# Transition to Adult Food



## LdyTlfrd (Jan 11, 2017)

Luna turned 1 on April 30th but we're still feeding her IAMS large breed puppy food. I know large breed dogs aren't fully grown until about age 2 but do I really need to continue with puppy food until then? 

When did you transition your puppy to adult food?


----------



## puddles everywhere (May 13, 2016)

My breeder and vet both suggested we move to adult food at 4 months.


----------



## tikiandme (May 16, 2010)

It's time for her to be on adult food....


----------



## Max's Dad (Apr 23, 2012)

We transitioned Max from Eukanuba Large Breed puppy food to Acana Wild Prairie at about 15 months.


----------



## Parker16 (May 30, 2016)

Max's Dad said:


> We transitioned Max from Eukanuba Large Breed puppy food to Acana Wild Prairie at about 15 months.

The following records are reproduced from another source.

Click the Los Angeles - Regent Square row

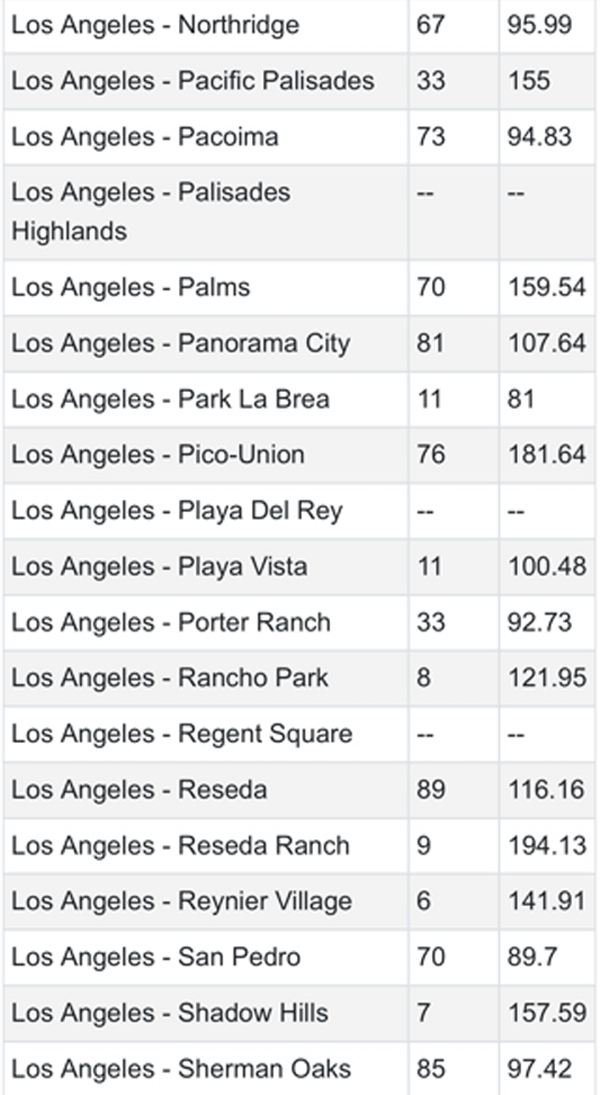(x=181, y=734)
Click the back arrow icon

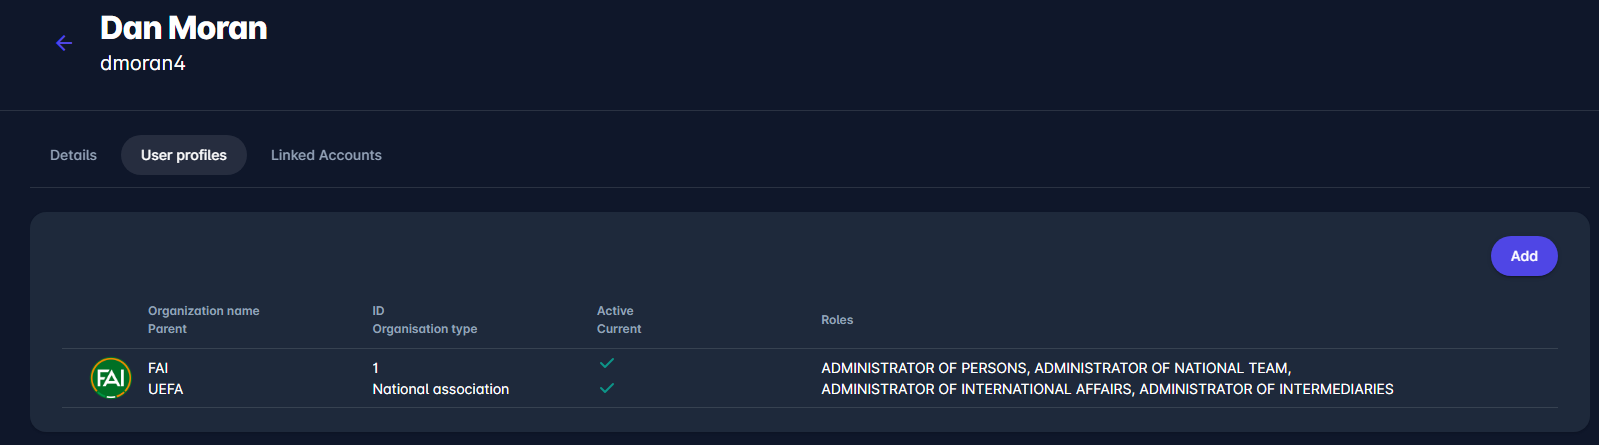(x=64, y=43)
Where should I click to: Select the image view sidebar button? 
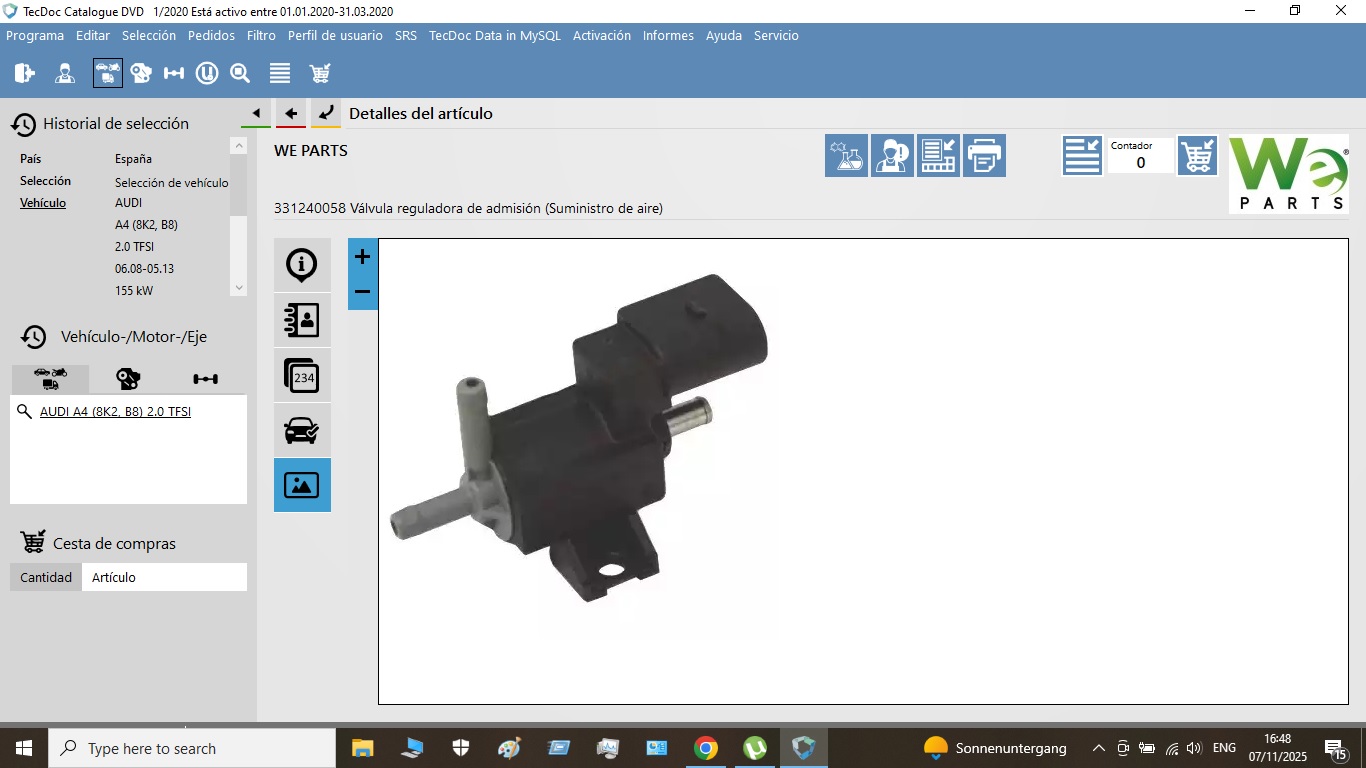point(301,485)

Exactly the same time for Parker too. 15 months. Same brand of food but switched from puppy to adult.


----------



## BaileyzMom (Nov 26, 2015)

We fed Bailey Purina Pro Plan Focus Large Breed Puppy food, and all of the vets in the practice we use and our breeder suggested she stay on that until 1 year. Purina recommended 15-18 months when I asked them. We switched her at about 15 months as that's when it worked out bag-wise. She's now on Purina Pro Plan Focus Large Breed Adult and doing great on it!


----------



## G-bear (Oct 6, 2015)

Bailey was switched to Large Breed Adult food at our vet's suggestion at 6 months of age.


----------



## LdyTlfrd (Jan 11, 2017)

I decided that since she was almost done her bag of puppy food, I bought the adult food. Yesterday it was 2 part puppy food/1 part adult. She seemed perfectly fine with it and it isn't upsetting her tummy. Over the next few days I'll slowly switch it out until its just adult food. 

Thanks everyone


----------